Industry & Transportation

The History of Maryland Flows with the Patapsco River.

Commerce, industry, agriculture, warfare, and conservation have played parts in the pageant along this river’s course.

Past days echoed with now unfamiliar sounds: war shouts of the Susquehannocks; rasping of adzes and chisels shaping ships from hard oaks; the roaring of iron furnaces; creaking of hogsheads on rolling roads, repeated chopping of the woodsman’s ax; tramping of colonial and Civil War troops; clanging of ironworks; blasts of bombs bursting above a fort, inspiring our National Anthem; groaning of mills, whirring of looms, and the metallic song of steel wheels on steel rails.

In describing his early adventures up the Patapsco River, Captain John Smith wrote, "Heaven and earth never agreed better to frame a place for man’s habitation.”

For more than 200 years this river valley has given rise to historic events and scientific advances that transformed the State and the Nation such as:

  • The industrious Ellicott Brothers and other settlers who harnessed the river’s falls into power for America’s earliest mills
  • The Historic National Road which helped move the country westward.
  • An educational institute for girls that became nationally renowned
  • The scientific genius of a free black mathematician who helped layout the streets of Washington D.C.
  • The national landmark structures and architectural wonders of early railroading might
  • Ambitious conservation efforts that ultimately resulted in Maryland’s first State Park.

Additionally, landscapes have also changed to include bicycle, pedestrian, and recreational paddling.
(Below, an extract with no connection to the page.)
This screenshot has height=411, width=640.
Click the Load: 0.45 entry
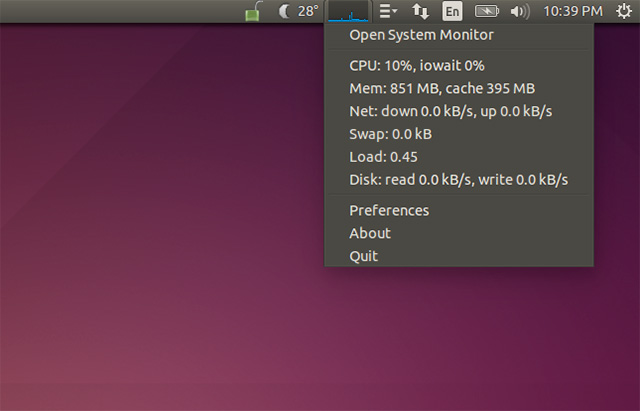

The Grist Mill Trail is one such example of this transformation as it is a more moderate route and a popular destination for parents with children in strollers, families on biking trips, and people with disabilities.

Elkridge Landing was also an active port in the colonial era and provided a key point of trade/commerce. Today, paddlers enjoy calm waters above the Daniels Dam as well as further downriver where they can also put in at Southwest Area Park in Baltimore County. These days, commerce/trade that relied on river transport has been replaced by recreational uses of the waterway for paddling, fishing, and swimming.

Follow the Patapsco River west from Baltimore, Maryland, and discover where America’s industrial revolution took shape!